[The task]
Check every line of the entries below for "computer", and copy the lines that have it.

Stored data:
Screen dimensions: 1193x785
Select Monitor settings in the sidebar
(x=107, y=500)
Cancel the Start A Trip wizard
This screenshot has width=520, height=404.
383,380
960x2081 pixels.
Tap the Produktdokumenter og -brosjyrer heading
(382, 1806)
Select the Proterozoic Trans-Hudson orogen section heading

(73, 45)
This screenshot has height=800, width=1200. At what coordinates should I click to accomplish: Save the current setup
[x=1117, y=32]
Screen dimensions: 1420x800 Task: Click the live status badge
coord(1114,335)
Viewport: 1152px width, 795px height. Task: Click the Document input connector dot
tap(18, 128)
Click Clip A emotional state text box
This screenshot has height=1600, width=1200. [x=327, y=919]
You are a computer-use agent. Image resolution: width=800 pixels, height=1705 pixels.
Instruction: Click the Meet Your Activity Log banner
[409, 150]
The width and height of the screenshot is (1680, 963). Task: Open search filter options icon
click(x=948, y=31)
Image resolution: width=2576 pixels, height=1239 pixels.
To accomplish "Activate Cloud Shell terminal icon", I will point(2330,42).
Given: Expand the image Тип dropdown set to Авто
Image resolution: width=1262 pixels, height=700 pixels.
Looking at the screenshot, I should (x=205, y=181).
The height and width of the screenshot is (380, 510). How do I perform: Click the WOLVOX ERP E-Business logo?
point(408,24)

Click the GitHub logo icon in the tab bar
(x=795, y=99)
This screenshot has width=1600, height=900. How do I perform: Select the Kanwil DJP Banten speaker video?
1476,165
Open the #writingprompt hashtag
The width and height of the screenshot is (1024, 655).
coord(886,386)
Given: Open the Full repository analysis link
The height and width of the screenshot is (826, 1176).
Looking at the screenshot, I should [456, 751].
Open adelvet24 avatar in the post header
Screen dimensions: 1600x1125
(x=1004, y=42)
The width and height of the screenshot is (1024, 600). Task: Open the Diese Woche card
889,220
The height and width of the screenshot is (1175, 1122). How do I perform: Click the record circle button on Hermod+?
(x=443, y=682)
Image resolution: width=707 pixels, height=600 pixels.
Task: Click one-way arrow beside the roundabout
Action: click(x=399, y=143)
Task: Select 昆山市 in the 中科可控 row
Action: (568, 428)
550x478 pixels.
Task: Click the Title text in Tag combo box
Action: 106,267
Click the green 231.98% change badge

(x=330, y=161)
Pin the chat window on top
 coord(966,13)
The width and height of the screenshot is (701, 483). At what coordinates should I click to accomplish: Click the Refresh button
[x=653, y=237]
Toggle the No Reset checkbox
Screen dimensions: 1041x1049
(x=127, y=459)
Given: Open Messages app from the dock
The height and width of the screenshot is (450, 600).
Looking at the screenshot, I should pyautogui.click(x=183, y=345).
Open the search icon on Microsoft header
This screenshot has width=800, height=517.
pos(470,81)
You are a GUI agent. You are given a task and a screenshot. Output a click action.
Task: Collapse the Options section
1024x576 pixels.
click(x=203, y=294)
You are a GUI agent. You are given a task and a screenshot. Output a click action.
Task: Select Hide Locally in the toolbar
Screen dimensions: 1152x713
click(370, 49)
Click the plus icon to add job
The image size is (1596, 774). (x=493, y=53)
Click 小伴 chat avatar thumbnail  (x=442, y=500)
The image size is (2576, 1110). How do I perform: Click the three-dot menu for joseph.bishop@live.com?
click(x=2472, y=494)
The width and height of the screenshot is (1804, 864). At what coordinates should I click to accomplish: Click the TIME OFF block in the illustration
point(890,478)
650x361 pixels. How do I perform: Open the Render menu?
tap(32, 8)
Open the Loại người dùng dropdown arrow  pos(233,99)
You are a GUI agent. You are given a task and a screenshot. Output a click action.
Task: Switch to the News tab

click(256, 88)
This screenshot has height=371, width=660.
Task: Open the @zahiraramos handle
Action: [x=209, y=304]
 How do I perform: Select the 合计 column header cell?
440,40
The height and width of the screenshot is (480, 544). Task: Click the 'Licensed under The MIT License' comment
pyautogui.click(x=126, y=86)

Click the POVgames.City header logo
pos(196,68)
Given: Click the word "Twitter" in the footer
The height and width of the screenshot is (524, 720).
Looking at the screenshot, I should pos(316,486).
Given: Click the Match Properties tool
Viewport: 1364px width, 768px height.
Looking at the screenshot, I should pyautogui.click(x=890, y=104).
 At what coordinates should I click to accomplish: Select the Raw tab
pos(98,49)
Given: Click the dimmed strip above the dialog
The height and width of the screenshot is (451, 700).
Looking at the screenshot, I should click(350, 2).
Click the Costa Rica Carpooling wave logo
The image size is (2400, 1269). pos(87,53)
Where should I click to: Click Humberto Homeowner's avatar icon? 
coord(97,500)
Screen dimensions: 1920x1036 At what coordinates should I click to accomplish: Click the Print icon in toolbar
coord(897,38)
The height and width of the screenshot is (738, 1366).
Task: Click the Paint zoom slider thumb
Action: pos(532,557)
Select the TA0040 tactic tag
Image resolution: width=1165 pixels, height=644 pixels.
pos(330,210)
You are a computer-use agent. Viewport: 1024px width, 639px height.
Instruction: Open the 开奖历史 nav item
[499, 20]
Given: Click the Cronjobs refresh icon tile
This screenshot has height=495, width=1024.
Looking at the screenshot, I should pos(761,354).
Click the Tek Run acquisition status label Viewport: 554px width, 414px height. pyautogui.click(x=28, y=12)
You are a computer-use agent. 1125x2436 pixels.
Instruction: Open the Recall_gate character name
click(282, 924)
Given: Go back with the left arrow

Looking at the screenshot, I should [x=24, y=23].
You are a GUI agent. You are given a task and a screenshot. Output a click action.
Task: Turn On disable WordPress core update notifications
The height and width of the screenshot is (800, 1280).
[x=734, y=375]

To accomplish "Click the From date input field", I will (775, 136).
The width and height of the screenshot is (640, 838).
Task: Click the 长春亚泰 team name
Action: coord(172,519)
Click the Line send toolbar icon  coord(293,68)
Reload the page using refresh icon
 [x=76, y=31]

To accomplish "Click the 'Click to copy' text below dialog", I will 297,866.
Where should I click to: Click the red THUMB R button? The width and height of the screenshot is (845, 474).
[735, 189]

[Answer]
You are a computer-use agent. Image resolution: width=800 pixels, height=1705 pixels.
You are a computer-use agent. Viewport: 1024px width, 639px height.
You are a computer-use agent. 1125x2436 pixels.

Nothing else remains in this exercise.